- _EXERCISE GOAL_
With pictures omitted, copy exactly every line from the one that contains "Click the GODDESS poster image" to the end of the listing below.

- _EXERCISE MATERIALS_
----------------

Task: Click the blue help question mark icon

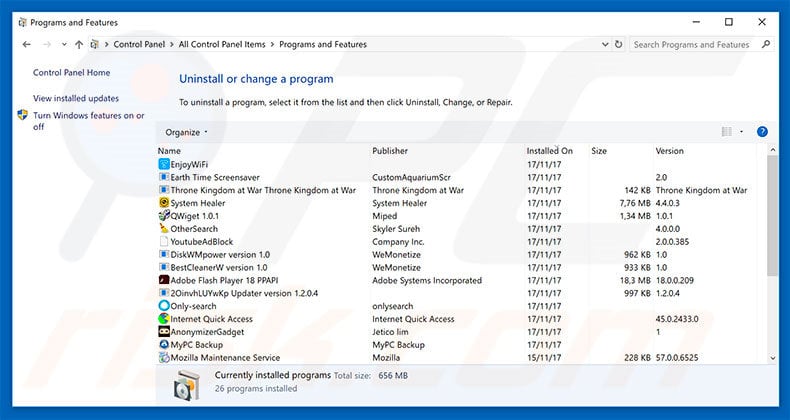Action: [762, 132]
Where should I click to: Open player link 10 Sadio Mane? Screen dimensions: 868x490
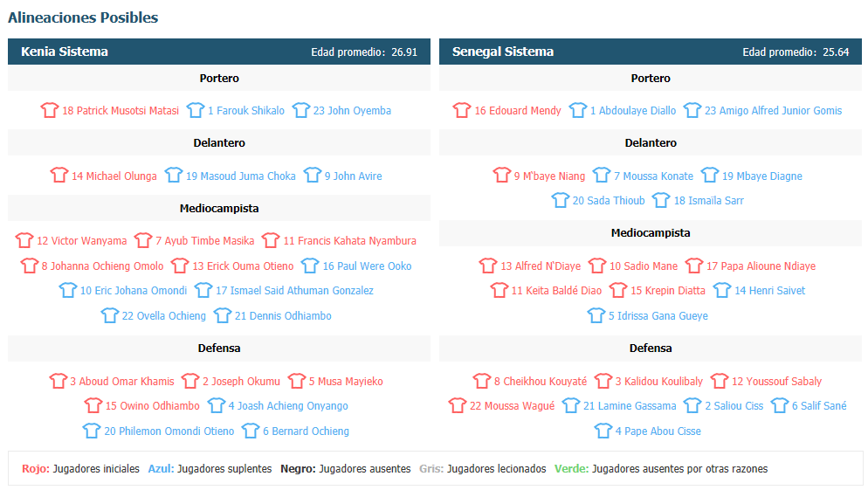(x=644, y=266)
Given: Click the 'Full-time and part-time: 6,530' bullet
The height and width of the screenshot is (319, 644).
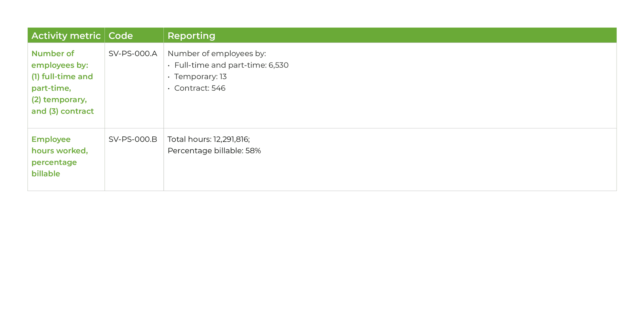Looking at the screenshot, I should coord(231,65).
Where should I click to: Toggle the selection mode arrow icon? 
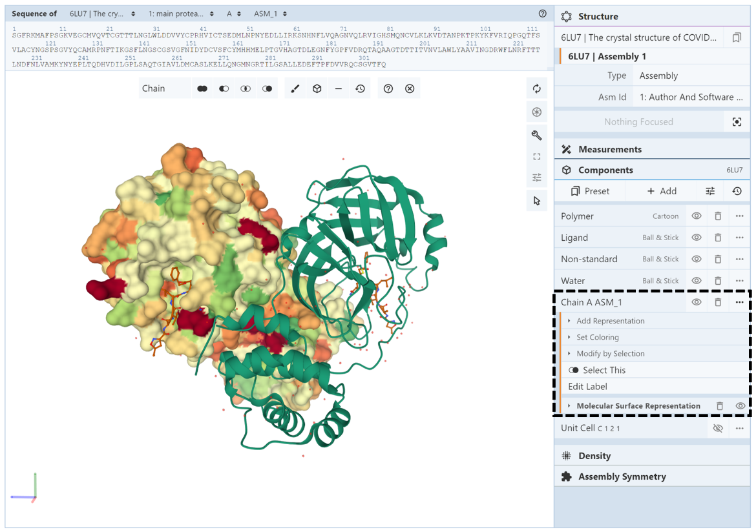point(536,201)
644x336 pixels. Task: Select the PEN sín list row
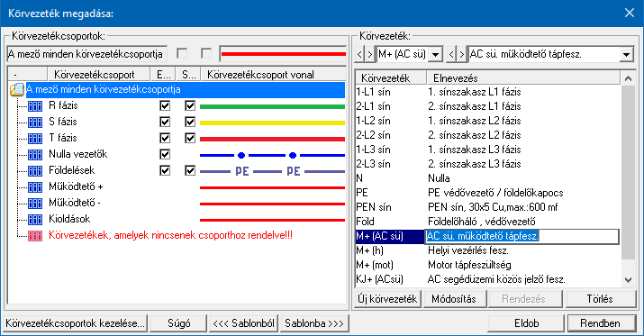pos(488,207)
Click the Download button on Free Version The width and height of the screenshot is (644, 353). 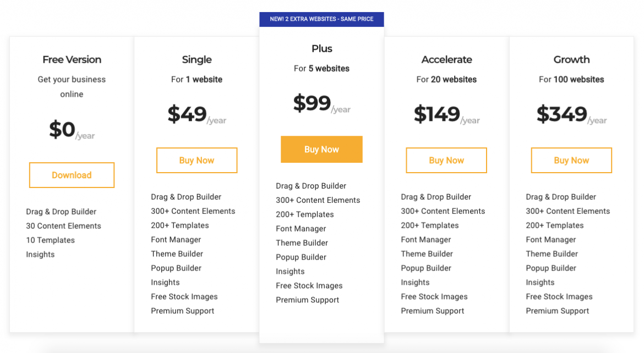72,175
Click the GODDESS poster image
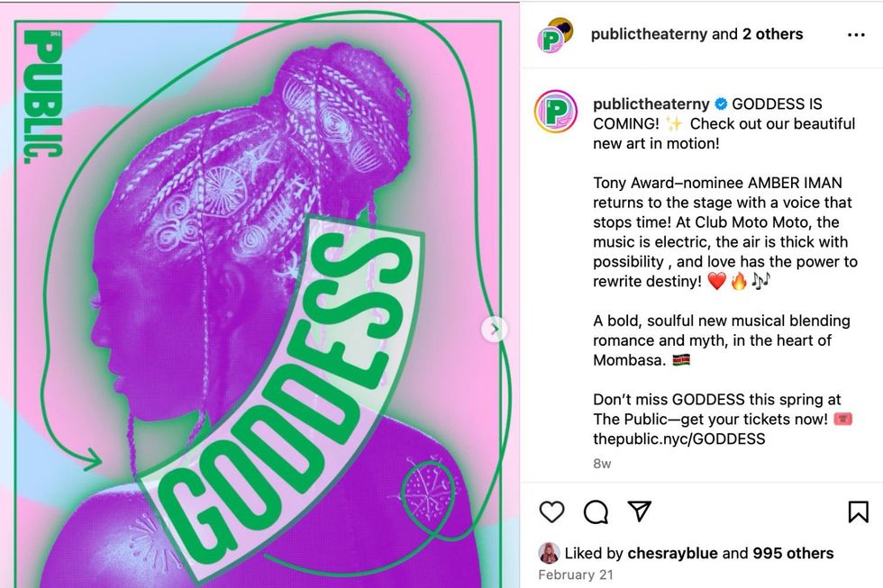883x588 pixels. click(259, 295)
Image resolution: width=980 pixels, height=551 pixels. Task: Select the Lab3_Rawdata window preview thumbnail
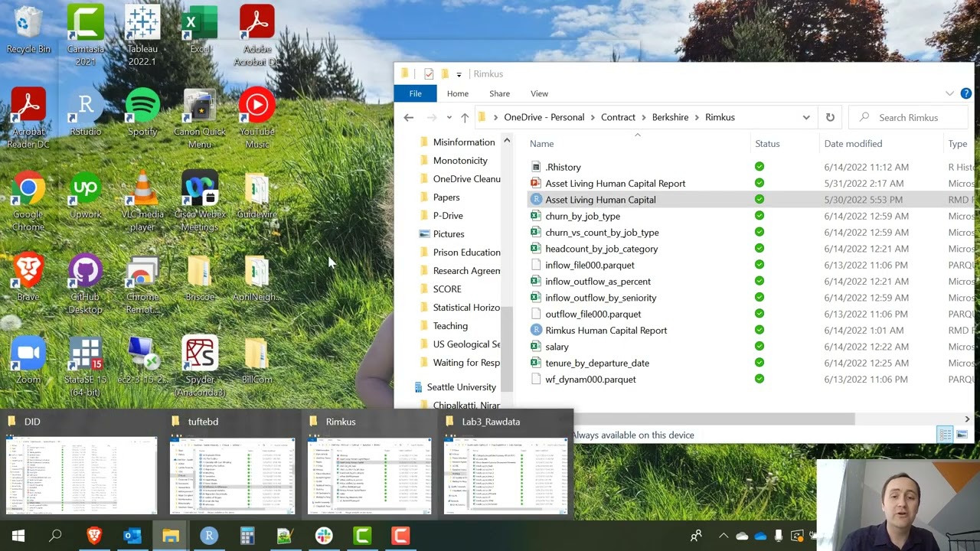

----------------

- _EXPECTED ANSWER_
Click the GODDESS poster image
883x588 pixels. click(259, 295)
Image resolution: width=980 pixels, height=551 pixels. Task: Select the Lab3_Rawdata window preview thumbnail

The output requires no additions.